The Backtracking Trap: How Regex Engines Can Hold Your Server Hostage
A technical explainer on catastrophic backtracking in regular expressions, written for backend engineers and platform security teams. Everything that follows is preventable—if you know what to look for.
The Thesis
Most regular expression engines don't use the linear-time guarantees of deterministic finite automata (DFA). Instead, they use nondeterministic finite automata (NFA) with backtracking. This means certain regex patterns have exponential worst-case runtime. A pattern that looks innocent—validating an email, parsing a URL, matching an HTML tag—can be forced into catastrophic backtracking by a single crafted input string.
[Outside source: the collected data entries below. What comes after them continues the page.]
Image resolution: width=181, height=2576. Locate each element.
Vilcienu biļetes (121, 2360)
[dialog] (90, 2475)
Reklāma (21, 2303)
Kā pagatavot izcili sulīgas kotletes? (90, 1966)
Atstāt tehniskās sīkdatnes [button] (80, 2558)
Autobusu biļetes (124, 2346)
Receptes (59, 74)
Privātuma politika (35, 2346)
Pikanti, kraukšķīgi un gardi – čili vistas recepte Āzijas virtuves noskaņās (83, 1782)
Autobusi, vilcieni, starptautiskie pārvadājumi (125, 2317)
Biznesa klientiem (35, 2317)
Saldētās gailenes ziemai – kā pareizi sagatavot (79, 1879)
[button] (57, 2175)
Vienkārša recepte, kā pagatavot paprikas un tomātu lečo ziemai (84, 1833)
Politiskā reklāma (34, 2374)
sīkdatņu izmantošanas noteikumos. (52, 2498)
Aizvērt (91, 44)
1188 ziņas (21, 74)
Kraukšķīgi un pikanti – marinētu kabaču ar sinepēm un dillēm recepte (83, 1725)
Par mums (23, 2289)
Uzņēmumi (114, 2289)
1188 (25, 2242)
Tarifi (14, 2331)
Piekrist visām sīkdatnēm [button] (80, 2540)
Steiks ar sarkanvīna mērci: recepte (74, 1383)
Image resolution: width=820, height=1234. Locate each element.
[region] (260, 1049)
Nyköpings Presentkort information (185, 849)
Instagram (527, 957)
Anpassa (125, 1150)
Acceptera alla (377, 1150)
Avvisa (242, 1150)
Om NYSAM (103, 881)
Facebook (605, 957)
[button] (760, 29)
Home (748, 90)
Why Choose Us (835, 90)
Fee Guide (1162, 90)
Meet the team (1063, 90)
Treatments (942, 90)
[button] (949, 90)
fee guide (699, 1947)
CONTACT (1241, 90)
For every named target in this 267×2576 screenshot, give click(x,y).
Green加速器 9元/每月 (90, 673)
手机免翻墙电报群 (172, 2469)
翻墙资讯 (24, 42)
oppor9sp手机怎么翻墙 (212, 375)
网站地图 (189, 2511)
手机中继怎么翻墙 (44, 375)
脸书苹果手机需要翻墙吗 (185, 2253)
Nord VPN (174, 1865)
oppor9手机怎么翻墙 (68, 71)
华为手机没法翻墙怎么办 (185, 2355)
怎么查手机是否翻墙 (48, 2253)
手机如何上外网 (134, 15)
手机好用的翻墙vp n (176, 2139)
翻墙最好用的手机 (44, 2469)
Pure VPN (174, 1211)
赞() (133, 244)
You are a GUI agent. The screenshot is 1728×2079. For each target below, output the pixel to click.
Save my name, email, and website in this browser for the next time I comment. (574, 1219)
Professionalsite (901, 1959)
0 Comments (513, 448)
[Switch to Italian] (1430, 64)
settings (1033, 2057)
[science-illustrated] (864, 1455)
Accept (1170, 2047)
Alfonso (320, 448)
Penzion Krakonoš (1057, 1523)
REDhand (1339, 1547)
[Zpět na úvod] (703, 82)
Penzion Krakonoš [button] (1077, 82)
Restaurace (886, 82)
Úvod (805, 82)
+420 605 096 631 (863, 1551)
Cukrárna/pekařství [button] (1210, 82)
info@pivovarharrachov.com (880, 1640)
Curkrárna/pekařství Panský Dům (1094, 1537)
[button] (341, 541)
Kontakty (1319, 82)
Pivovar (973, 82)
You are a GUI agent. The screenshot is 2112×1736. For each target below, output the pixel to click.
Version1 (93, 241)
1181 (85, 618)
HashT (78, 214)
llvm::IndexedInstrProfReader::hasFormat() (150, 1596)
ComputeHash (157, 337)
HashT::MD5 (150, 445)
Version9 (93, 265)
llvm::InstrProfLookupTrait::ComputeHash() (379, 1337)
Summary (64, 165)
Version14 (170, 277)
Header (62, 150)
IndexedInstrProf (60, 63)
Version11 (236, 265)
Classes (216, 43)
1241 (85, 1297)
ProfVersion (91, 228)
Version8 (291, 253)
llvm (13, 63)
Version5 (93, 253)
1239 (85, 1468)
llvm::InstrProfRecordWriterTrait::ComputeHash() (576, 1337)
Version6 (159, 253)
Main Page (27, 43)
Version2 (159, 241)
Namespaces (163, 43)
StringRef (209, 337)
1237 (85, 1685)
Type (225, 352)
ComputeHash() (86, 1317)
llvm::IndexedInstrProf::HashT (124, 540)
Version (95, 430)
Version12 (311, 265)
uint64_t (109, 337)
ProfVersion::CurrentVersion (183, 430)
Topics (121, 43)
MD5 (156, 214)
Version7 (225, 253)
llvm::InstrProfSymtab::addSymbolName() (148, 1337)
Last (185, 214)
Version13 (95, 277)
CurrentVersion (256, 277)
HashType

One malicious HTTP request, one webhook payload, one form submission, and your server spends minutes evaluating a single regex match while every other request queues behind it. It's a denial of service attack that fits in a few dozen characters.
Why Most Languages Chose Backtracking
Before we get to the attack, understand the design choice.
A deterministic finite automaton (DFA) is guaranteed O(n) runtime: it scans the input once, left-to-right, in a single pass. No backtracking. Linear time, always.
A nondeterministic finite automaton (NFA) with backtracking can express things DFAs cannot: lookaheads, lookbehinds, backreferences (matching the same thing twice), and alternation without having to pre-compute every possible path. NFAs are more expressive. So Perl, Python, Ruby, JavaScript, PHP, Java, Go, Rust—nearly every mainstream language—chose expressive NFA engines over safe DFA engines.
The trade-off: "expressive" means "potentially catastrophically slow."
Why? Because an NFA engine, when faced with an ambiguous pattern and a non-matching string, will try every possible path through the state machine before giving up. If the paths branch exponentially and the string is long, the engine explores 2^n possibilities. That's not slow. That's game-over.
The Canonical Disaster: (a+)+$
Here's the simplest ReDoS pattern:
(a+)+$
What does it do? It matches one or more sequences of one or more a's, anchored to the end of the string.
Now test it against this input:
aaaaaaaaaaaaaaaaaaaaaaaaa!
(25 a's followed by a non-matching !.)
The regex engine will:
- Match
a+greedily, consuming all 25a's. - Try to match the second
+, which succeeds (since the first+gave up somea's). - Try to match
$at position 25, which fails (we're at the!). - Backtrack: give the inner
a+fewera's, try the outer+again. - Repeat until every possible way of distributing the 25
a's across the two+operators has been tried.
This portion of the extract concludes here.